● **EXERCISE**
In the thread on fitting spurs, write out the passage starting at "## jnb (17 June" and ending at "actual spur part.", replacing "leather" with "strap".

● **PAGE**
# Fitting Spurs



## JessicaSearle12 (15 June 2009)

Where should spurs actually lie? I see some people wearing them high on the heel and some people wearing them low on the heel. Or is there a purpose for wearing them either high or low?
Thanks.


----------



## Sol (16 June 2009)

Personal preference maybe?
I'm actually curious about the answer to this... 
I prefer to wear mine higher up - sat on where the spur rest is on many boots, because I can feel them better here and am more aware of when I am using them.
As far as I've noticed most riders wear them higher, in competition anyway, but I have noticed a fair few people wearing them lower, particularly when watching Iberian show classes! 

But I couldn't tell you the actual answer for certain :/ sorry!


----------



## Silverspring (17 June 2009)

Ideally your boots should have a spur rest on them which will position them correctly.  Without a spur rest the spurs can slip down the heal unless you wear the spur leather quite tight (which can be uncomfortable.  The angle the metal on the side of the boot should be slightly upward (which is why most spurs then curve down slightly in order to give a flat angle once on the boot)

It safer to wear spurs too low rather than too high as you are less likely to acidently poke the horse with the spur if it's on a downward angle.


----------



## jnb (17 June 2009)

Spurs should sit on the seam of the boot - not above (pointing upwards grrr) and now below (pointing to the floor - what's the point?).


----------



## Silverspring (17 June 2009)

Boots seams do vary by design, the spur itself is usually designed so when the leather goes through it will pull the spur to s slight upward angle which will level out the actual spur part.

Agree to spurs that are overly angled upwards but you do really have to tighten the strap to keep them that way or they just slip on contact with the horse.


----------



## JessicaSearle12 (17 June 2009)

So why do some riders where them lower on the heel (but still tight), ive some dressage riders wear them lower on the heel?


----------



## Mike007 (17 June 2009)

It really depends on the shape of the horse and the length of your leg.If I may quote Alois Podhajsky
    "The spurs,which reinforce the leg aids,should be fastend to the boots in such a way that the rider should be able to touch the horse behind the girthwithout raising his heel.At the Spanish Riding school,the traditional spur is turned upwards as the Lippizaners  are relatively small and a spur turned down might induce the rider to raise his heel in order to touch the horse"


----------



## JessicaSearle12 (17 June 2009)

Thank you


----------

● **STORED DATA**

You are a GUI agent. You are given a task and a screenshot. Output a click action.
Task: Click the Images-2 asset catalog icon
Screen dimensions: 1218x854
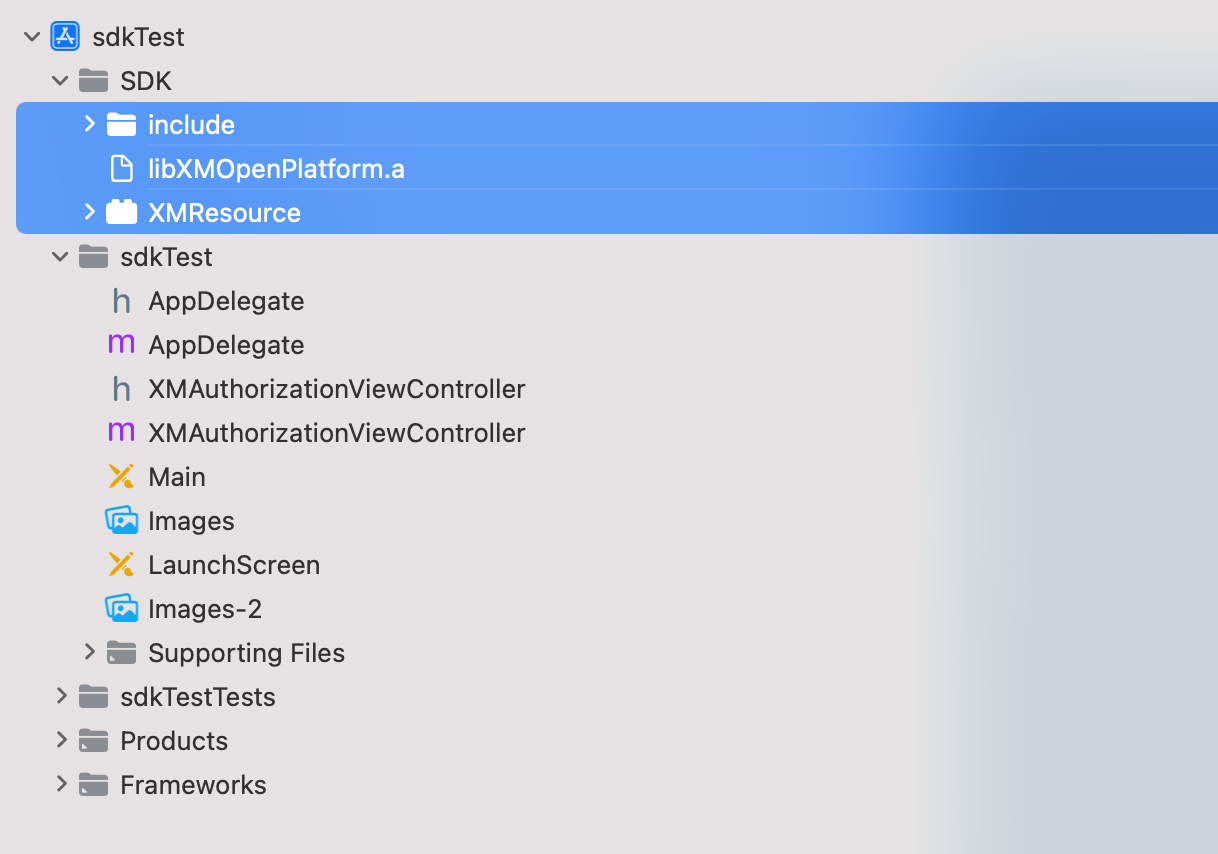[x=121, y=609]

● **COMPLETED TASK**
## jnb (17 June 2009)

Spurs should sit on the seam of the boot - not above (pointing upwards grrr) and now below (pointing to the floor - what's the point?).


----------



## Silverspring (17 June 2009)

Boots seams do vary by design, the spur itself is usually designed so when the strap goes through it will pull the spur to s slight upward angle which will level out the actual spur part.